Łuku prawdopodobnie dzisiaj nie poćwiczę, mimo że znalazłem strzały - pada deszcz, a wilgoć to jeden z największych wrogów łucznika...

Zapisałem się na plakat z występu Michaela Flatleya w warszawskiej Sali Kongresowej... zobaczyć nie zobaczę, ale przynajmniej plakat będę miał... wstawię w antyramę i powieszę nad łóżkiem... może jeszcze kiedyś Lord of the Dance przyjedzie do Polski...

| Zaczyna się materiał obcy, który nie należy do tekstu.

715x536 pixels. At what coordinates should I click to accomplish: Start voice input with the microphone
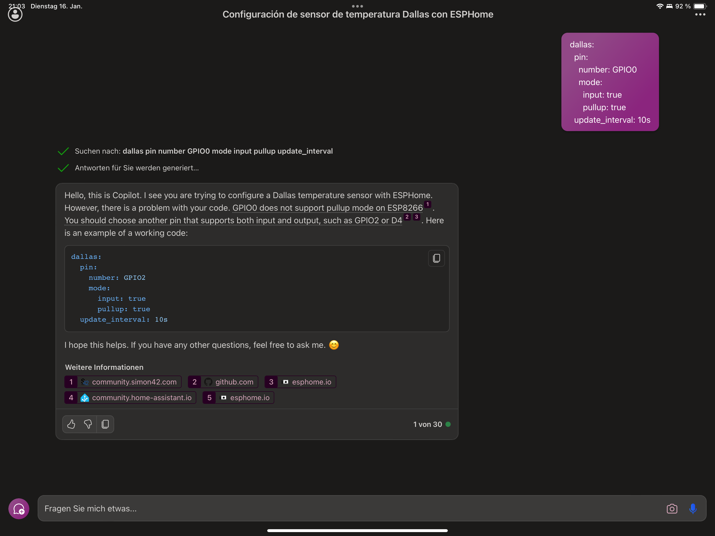pos(692,509)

Rany, muszę jechać do Evana i oddać mu kasę za tą złamaną strzałę, a nie chce mi się wychodzić w taką pogodę...

Aaa, więc jednak nie kupię sobie tej kurtki... oczywiście, jeżeli fason jest w każdym calu taki, jaki chciałem, to sama kurtka jest rzecz jasna za tęga... taka sytuacja powtarza się już któryś raz z rzędu... grrrrrrrrhh... w sumie pozwala mi to zostawić kasę na, powiedzmy, buty do stroju tudzież spodnie do stroju ale jakoś mnie to nie pociesza... chociaż spodnie kupie też chyba tam - oczywiście jeżeli będą mieli mój rozmiar, w co wątpię, znając moje szczęście...

Lucyferka powiedziała wczoraj, że przeczyta całego tego bloga, co oznacza, że pewnie nie minie mnie gadka na pewne tematy w nim poruszone... ale co tam, z nią mogę...

Czekam wciąż na list od Joasi... chociaż nawet nie powiedziała, czy go juz wysłała czy nie... nie rozmawialiśmy na ten temat, a ja nie chcę jej o to pytać, bo nie chcę żeby pomyślała, że ją ponaglam czy coś w tym guście...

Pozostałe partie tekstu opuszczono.